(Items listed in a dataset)

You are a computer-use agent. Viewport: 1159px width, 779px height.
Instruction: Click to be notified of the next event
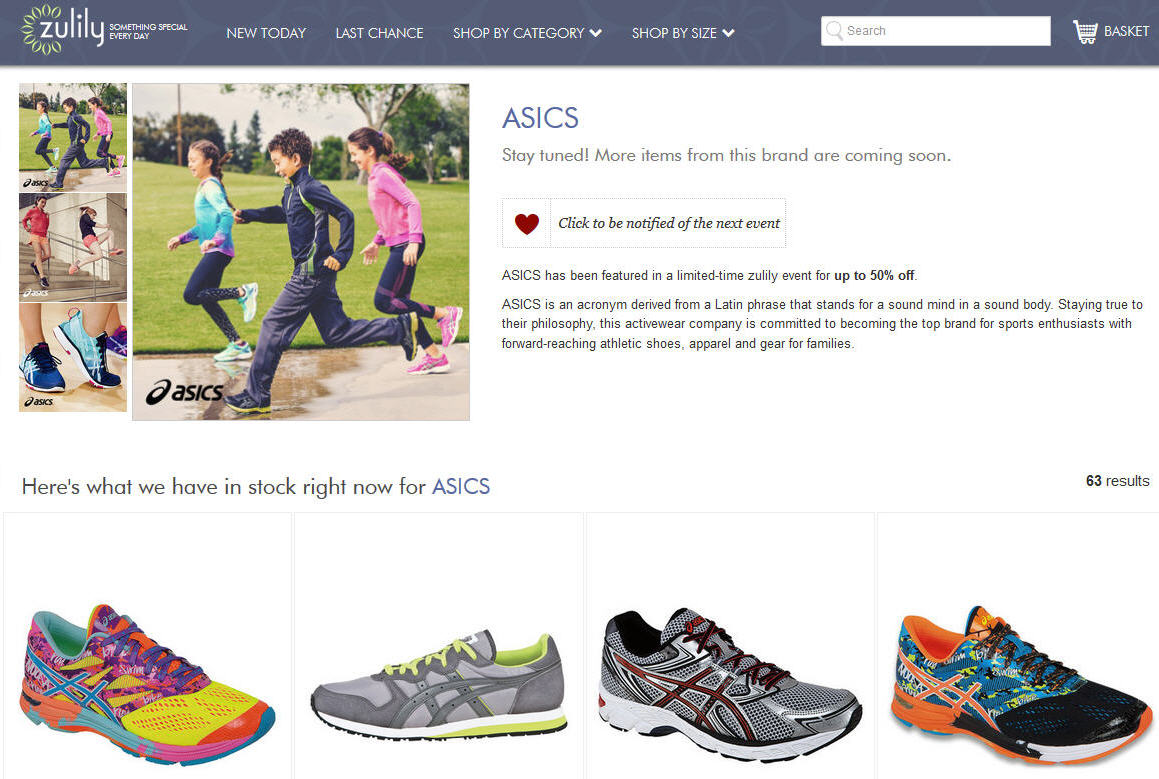tap(668, 223)
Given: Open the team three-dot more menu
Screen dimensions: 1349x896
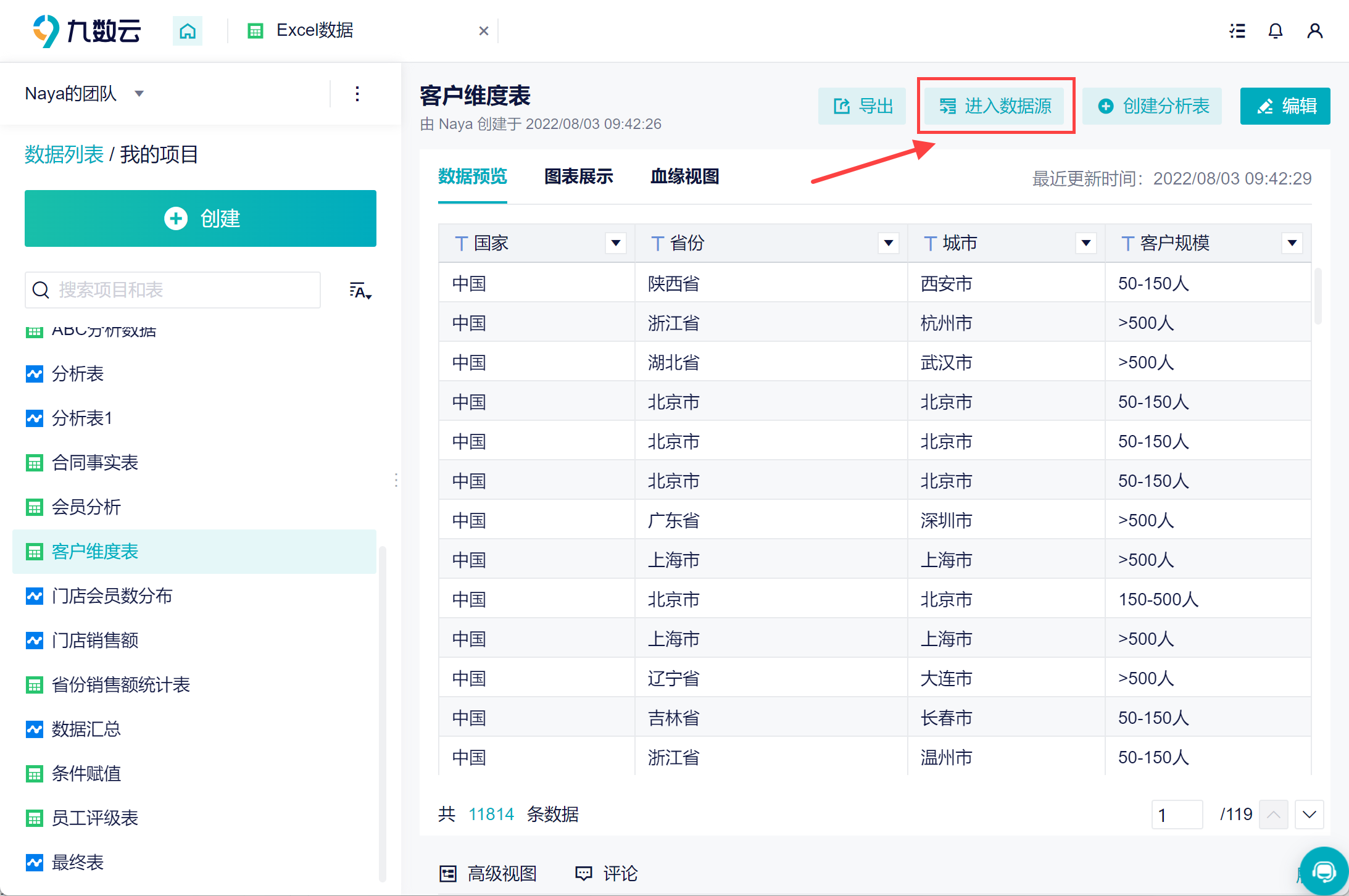Looking at the screenshot, I should coord(357,94).
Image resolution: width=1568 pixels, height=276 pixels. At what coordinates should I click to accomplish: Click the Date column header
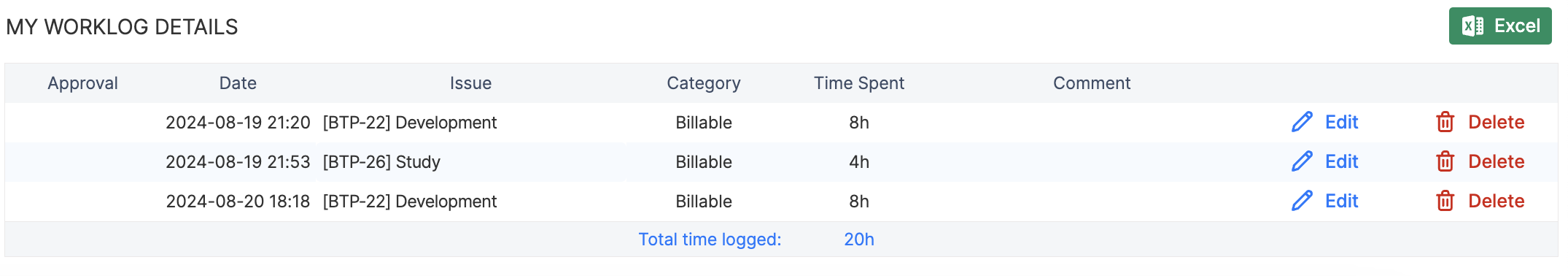(238, 83)
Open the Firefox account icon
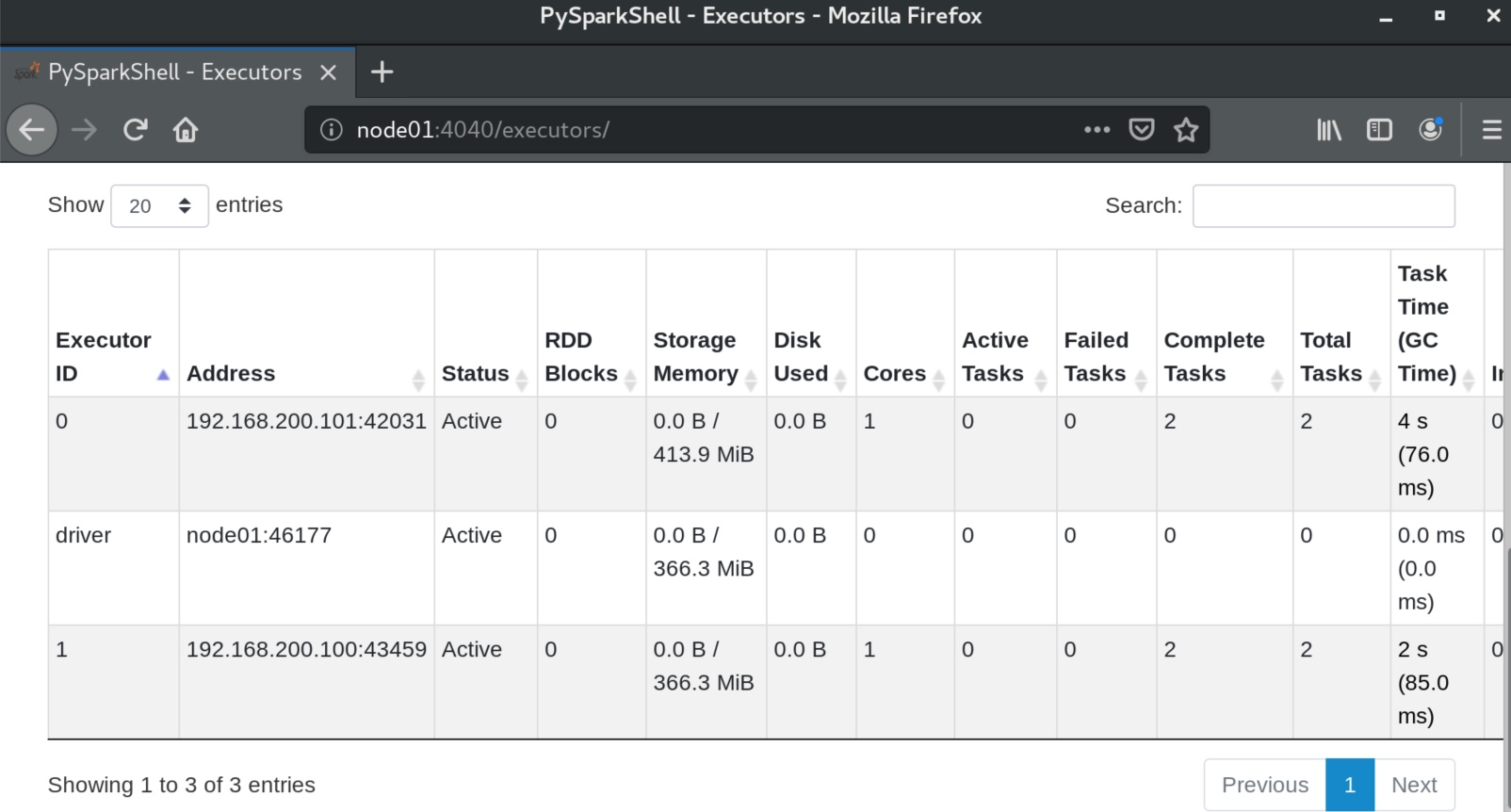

EXERCISE TASK:
Count the lines in the items above that contain the word "Open". Reply with only the number.

SOLVED EXERCISE:
2